La storia di Sarah Everard – rapita in un parco di Clapham e uccisa – ha scosso inevitabilmente non solo il Regno Unito, ma anche tutta Europa con l’aggravante che sotto accusa per il delitto e’ un poliziotto di un’unità d’elite. Forse è soltanto in questi ultimi giorni che ci stiamo rendendo conto di come, in certi casi, il virus non abbia bisogno di bussare alla porta ma si palesi nelle mani assassine di un marito, ex marito, compagno o ex compagno, persino di un uomo delle forze dell’ordine. 

   Sarah, come molte altre donne, è rimasta vittima di un altro morbo parimenti letale e globale chiamato violenza di genere.

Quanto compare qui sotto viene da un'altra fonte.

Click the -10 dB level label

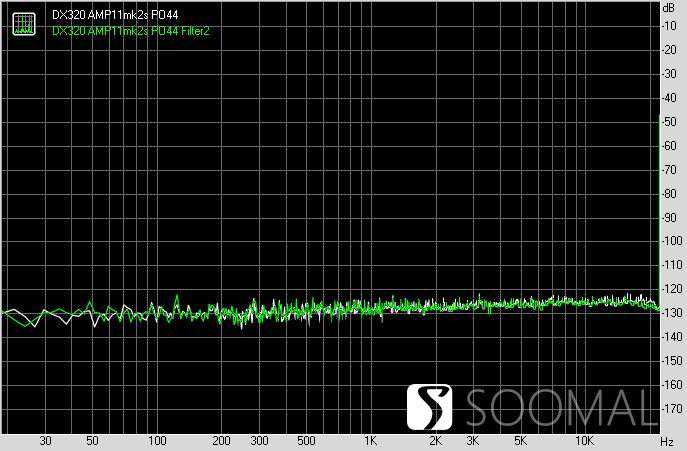pyautogui.click(x=669, y=26)
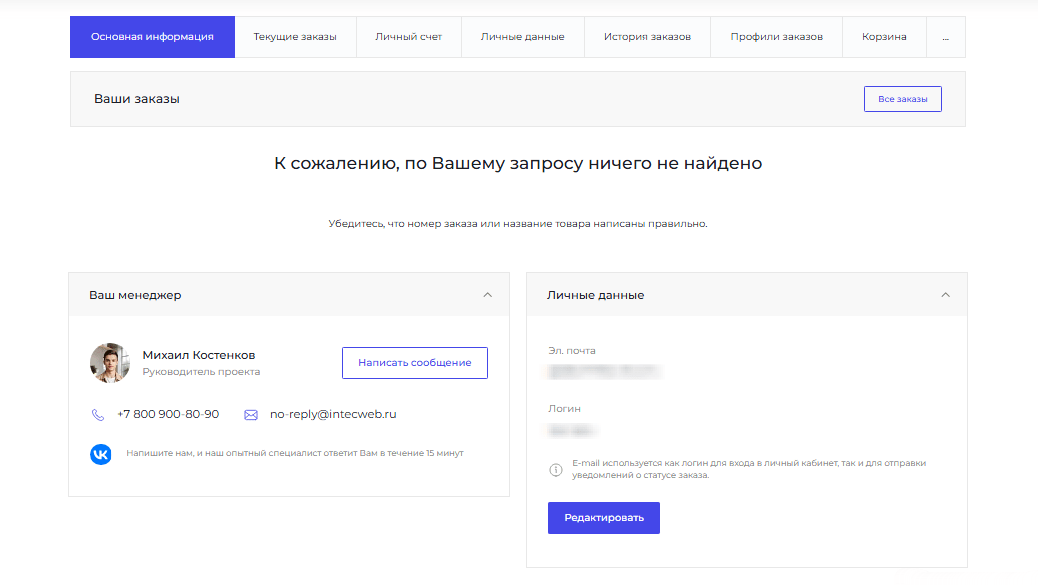Screen dimensions: 1038x585
Task: Click the VK social network icon
Action: point(101,454)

   Sarah potevi essere tu che stai leggendo queste righe. Sarah potevo essere io che le sto scrivendo. La ragazza trentatreenne uccisa di rientro a casa pone nuovamente al centro numerosi interrogativi e suscita profonda indignazione per l’ennesima donna uccisa “in quanto donna”. Donna uccisa e decurtata di qualsiasi forma di libertà. Inclusa quella relativa alla possibilità di camminare a piedi dopo una serata con amici.

  Dove stiamo andando? Cos’è questo male che pervade l’odierna società? 

  Eppure, il sistema inglese si distingue da sempre per l’efficace capacità di arginare gli episodi di violenza di genere grazie al “Metodo Scotland”, ideato da Patricia Scotland, ex ministro della Giustizia e membro della Camera dei Lords.

Il segreto dell’efficacia della rete antiviolenza anglosassone, almeno fino ad oggi, è stata l’introduzione nel 2015, da parte del premier David Cameron, di un reato che nell’ordinamento italiano tarda ad essere previsto, ossia quello di “comportamento coercitivo e controllo invasivo”, che punisce con il carcere fino a 5 anni gli abusi psicologici ed emotivi estremi. Sulla scorta di un simile sistema, difatti, non è più richiesta la violenza fisica come condizione imprescindibile per punire i maltrattamenti da parte del partner o di altri membri della famiglia.

   La verità è che la pandemia ha avuto, quale effetto secondario, l’aggravamento degli episodi di violenza domestica. Difatti, la condivisione di spazi ristretti, il taglio dei contatti esterni e la convivenza obbligatoria con il partner violento incrementa le occasioni di controllo e limitazione della vittima. 

  Ad oggi le istituzioni, non solo europee ma anche del mondo, sembrano non tenere in debita considerazione un dato inquietante: accanto all’emergenza sanitaria è in atto una vera e propria emergenza familiare.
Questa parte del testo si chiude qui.